EXERCISE GOAL:
Would you return, word for word, the lines of the data below from the line with "Servicios (1230, 113)" through the line with "Contacto (1365, 113)", and no others?
***** EXERCISE DATA
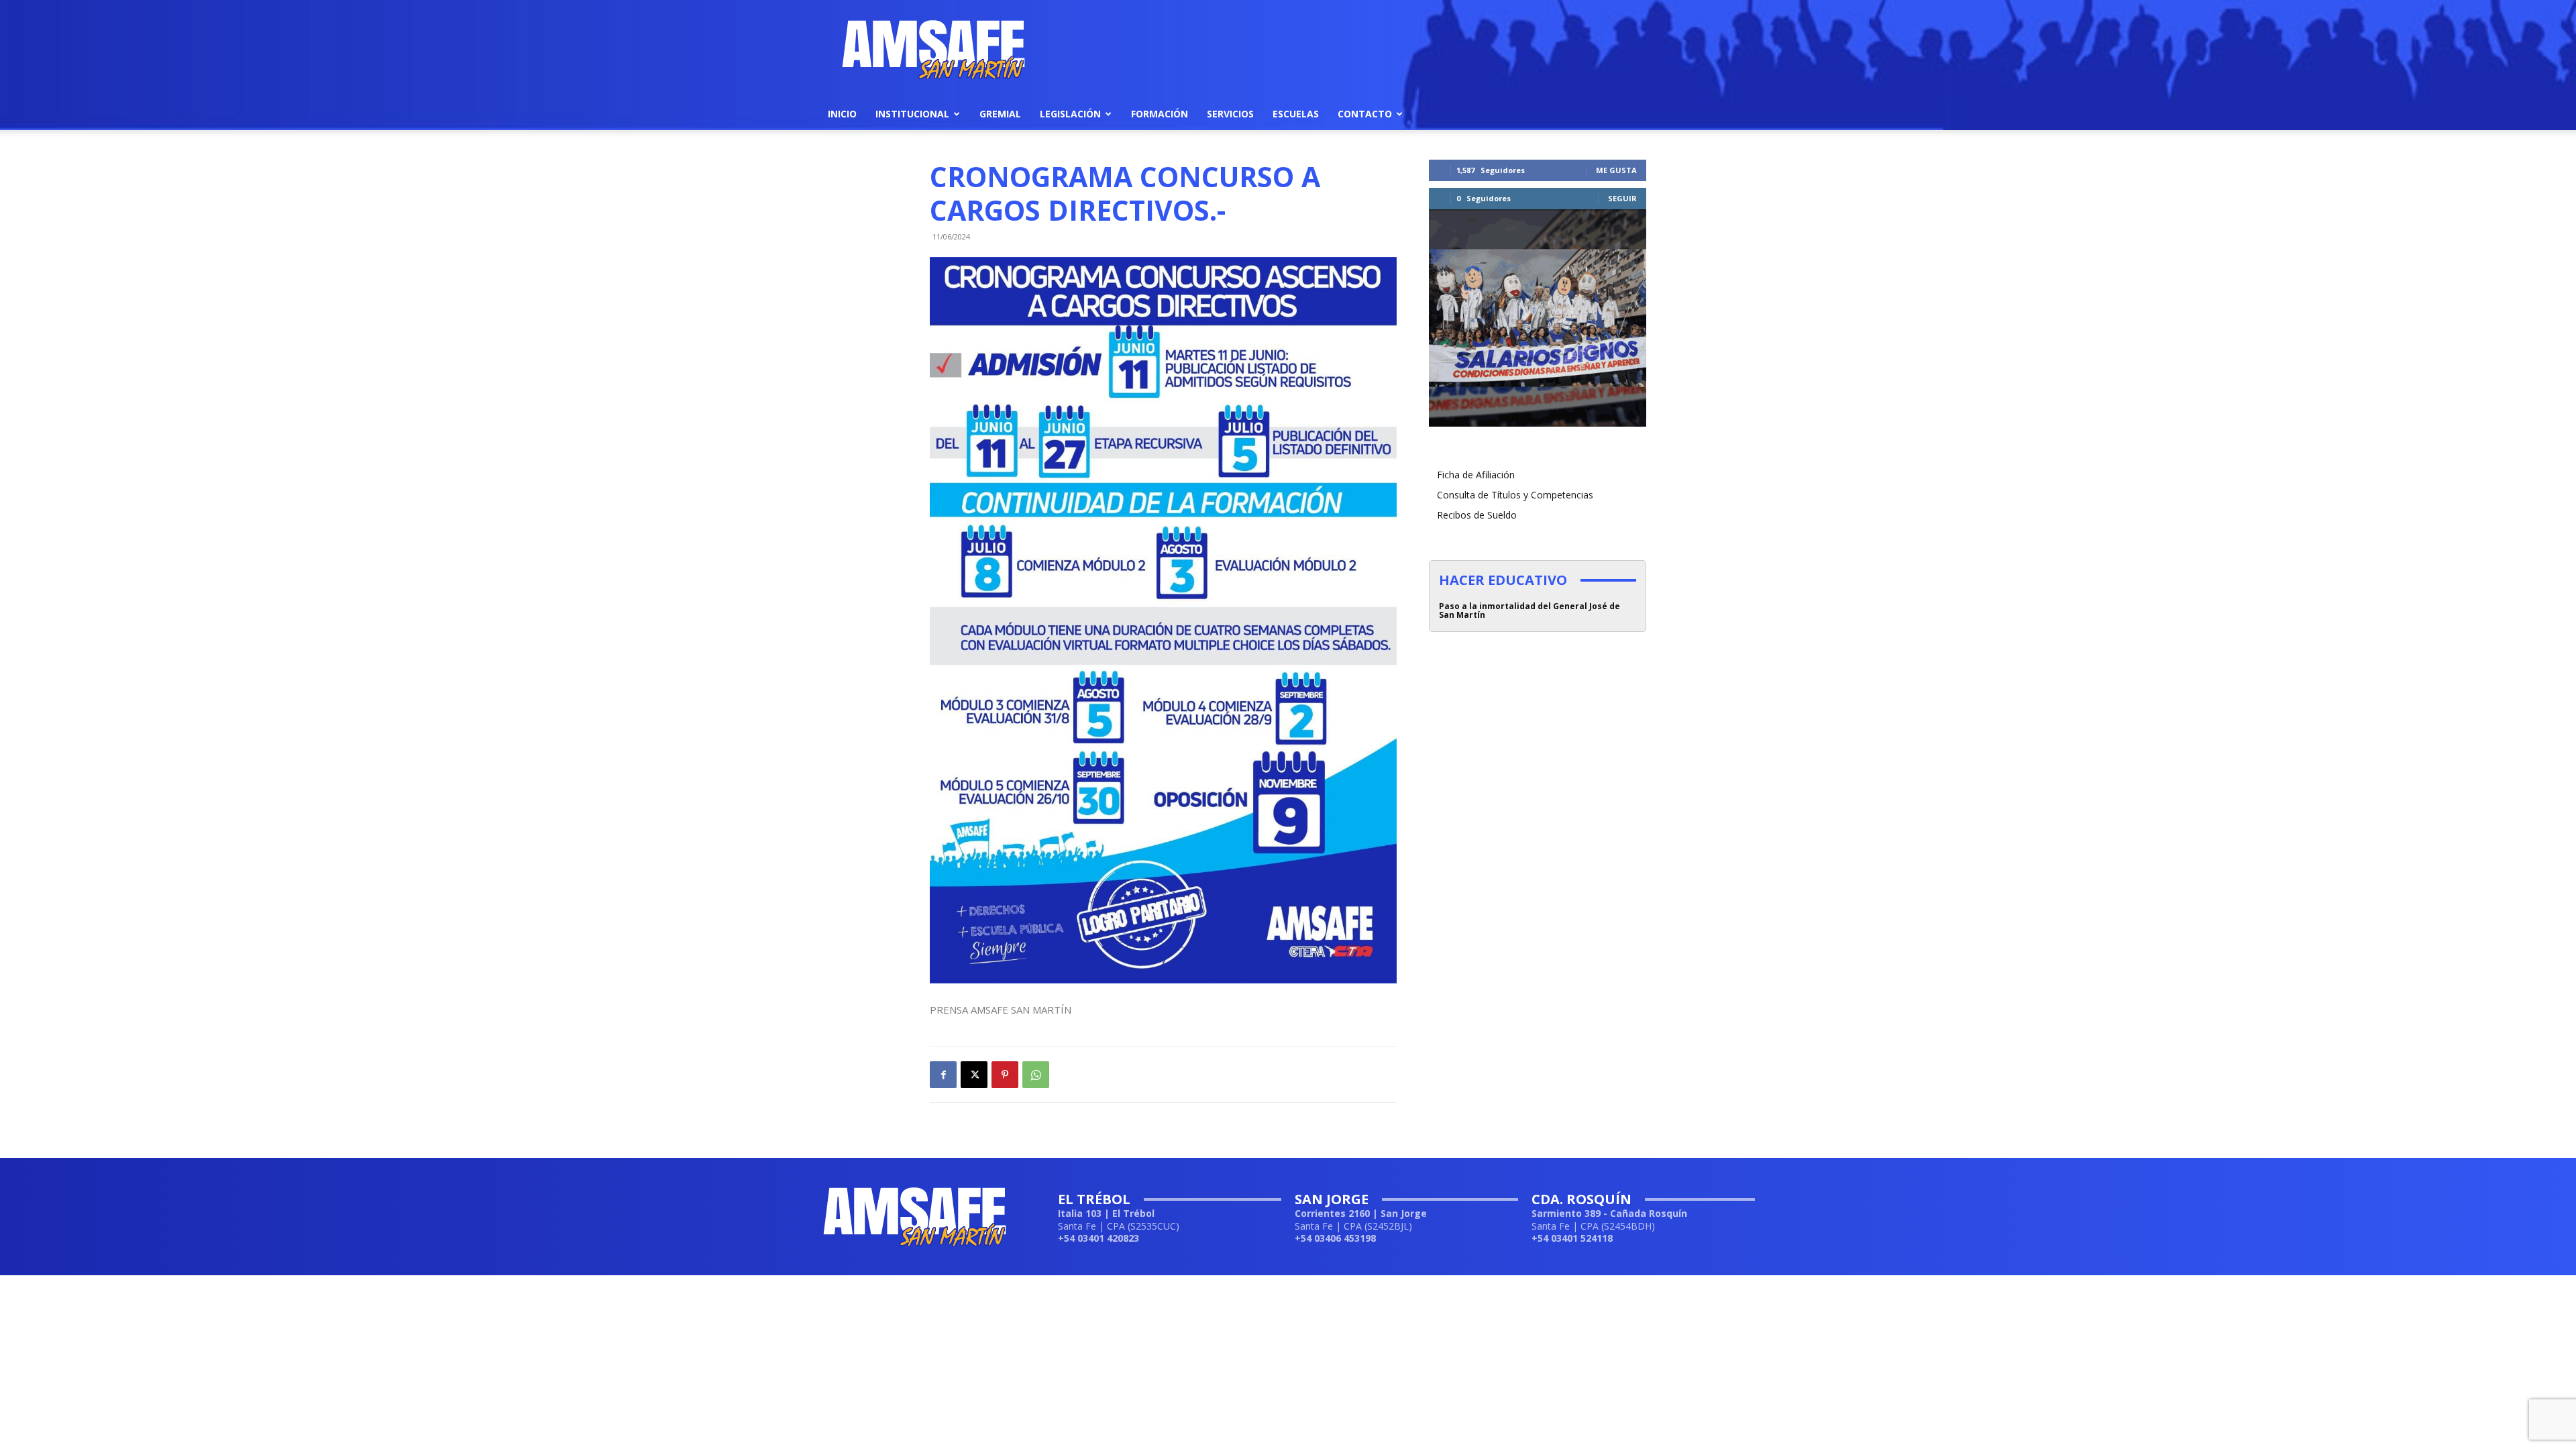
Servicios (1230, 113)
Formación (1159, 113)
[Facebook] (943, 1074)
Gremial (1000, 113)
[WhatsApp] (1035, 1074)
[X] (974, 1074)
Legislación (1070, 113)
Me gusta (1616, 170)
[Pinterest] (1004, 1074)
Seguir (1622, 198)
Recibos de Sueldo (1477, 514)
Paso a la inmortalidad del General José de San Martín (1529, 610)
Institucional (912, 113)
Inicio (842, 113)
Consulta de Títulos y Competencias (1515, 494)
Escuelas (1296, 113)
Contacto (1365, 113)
**********
***** EXERCISE DATA
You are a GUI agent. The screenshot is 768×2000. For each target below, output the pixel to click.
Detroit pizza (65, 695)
**********
RESULT:
Servicios (1230, 113)
Formación (1159, 113)
[Facebook] (943, 1074)
Gremial (1000, 113)
[WhatsApp] (1035, 1074)
[X] (974, 1074)
Legislación (1070, 113)
Me gusta (1616, 170)
[Pinterest] (1004, 1074)
Seguir (1622, 198)
Recibos de Sueldo (1477, 514)
Paso a la inmortalidad del General José de San Martín (1529, 610)
Institucional (912, 113)
Inicio (842, 113)
Consulta de Títulos y Competencias (1515, 494)
Escuelas (1296, 113)
Contacto (1365, 113)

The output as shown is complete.